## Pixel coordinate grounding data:
━━━

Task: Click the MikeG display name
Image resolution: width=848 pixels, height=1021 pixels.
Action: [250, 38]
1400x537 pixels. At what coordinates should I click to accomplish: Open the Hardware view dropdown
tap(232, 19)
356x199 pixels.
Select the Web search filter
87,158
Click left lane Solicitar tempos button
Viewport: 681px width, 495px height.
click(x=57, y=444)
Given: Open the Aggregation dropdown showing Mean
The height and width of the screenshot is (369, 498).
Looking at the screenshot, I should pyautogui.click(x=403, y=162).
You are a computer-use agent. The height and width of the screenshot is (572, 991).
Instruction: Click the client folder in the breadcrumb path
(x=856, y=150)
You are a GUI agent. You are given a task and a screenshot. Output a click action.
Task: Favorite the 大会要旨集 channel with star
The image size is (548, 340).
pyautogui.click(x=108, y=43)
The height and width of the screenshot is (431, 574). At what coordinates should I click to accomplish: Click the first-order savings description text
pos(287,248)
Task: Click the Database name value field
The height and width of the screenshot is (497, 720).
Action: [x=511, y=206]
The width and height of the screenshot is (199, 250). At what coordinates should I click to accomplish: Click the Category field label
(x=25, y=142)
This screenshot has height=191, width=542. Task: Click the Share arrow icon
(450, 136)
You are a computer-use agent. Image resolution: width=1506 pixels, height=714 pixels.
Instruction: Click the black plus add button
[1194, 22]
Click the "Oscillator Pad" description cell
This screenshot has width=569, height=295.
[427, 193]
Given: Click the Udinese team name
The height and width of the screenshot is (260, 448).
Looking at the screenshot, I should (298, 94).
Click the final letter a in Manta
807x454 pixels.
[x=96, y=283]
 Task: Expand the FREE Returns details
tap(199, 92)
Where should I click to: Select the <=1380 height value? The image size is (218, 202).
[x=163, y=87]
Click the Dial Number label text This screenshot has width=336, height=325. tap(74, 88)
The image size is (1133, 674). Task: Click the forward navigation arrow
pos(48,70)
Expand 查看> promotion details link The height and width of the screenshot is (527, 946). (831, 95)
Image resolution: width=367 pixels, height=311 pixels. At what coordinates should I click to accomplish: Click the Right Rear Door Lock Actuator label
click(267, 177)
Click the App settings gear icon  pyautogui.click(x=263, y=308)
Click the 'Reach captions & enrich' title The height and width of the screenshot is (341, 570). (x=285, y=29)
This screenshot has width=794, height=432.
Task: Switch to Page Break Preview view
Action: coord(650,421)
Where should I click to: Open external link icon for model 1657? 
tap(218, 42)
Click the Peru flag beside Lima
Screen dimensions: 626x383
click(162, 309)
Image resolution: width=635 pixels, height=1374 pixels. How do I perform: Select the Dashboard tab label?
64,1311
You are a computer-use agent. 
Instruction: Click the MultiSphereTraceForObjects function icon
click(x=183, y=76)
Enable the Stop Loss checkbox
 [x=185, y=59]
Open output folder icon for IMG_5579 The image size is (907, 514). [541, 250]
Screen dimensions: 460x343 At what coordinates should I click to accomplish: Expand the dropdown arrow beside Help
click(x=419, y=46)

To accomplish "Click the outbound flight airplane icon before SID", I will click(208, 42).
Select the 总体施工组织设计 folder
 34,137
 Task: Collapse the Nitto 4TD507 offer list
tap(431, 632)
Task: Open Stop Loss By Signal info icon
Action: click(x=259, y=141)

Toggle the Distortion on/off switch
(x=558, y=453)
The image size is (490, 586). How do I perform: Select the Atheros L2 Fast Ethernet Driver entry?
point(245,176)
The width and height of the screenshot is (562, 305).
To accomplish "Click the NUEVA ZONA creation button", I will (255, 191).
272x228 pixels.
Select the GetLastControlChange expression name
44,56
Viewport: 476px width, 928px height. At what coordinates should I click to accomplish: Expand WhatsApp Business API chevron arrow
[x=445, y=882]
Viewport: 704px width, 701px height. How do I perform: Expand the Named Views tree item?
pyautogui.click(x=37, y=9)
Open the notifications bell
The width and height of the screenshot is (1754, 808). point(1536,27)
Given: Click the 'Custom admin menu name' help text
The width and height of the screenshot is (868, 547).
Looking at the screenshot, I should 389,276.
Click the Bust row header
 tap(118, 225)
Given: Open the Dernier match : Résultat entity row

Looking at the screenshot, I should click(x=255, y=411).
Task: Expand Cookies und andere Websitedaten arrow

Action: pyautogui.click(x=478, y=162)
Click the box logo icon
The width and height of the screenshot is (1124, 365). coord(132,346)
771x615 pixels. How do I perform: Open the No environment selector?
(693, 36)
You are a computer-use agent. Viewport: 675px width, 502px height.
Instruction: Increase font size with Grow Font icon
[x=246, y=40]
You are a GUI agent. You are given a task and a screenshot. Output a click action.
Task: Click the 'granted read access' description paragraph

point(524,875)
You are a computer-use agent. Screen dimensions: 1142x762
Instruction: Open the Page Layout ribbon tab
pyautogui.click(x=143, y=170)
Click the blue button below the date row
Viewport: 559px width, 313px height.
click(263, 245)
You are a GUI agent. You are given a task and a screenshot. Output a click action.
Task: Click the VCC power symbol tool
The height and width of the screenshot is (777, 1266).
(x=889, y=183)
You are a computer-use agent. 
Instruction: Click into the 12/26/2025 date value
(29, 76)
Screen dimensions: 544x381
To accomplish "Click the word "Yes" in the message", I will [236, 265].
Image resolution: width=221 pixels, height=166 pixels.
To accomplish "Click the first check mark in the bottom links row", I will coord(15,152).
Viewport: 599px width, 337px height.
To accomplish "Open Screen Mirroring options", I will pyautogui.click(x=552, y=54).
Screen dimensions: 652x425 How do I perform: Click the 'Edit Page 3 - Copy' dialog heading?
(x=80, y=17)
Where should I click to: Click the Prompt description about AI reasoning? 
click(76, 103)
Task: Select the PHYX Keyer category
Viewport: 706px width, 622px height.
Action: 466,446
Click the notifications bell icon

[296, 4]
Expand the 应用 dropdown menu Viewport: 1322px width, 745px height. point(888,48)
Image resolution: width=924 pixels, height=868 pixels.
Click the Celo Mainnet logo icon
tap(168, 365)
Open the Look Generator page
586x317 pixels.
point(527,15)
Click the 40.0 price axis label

━━━

## WHAT IS EXPECTED:
Count lines above containing "menu" and report only the total.

## PROBLEM SOLUTION:
2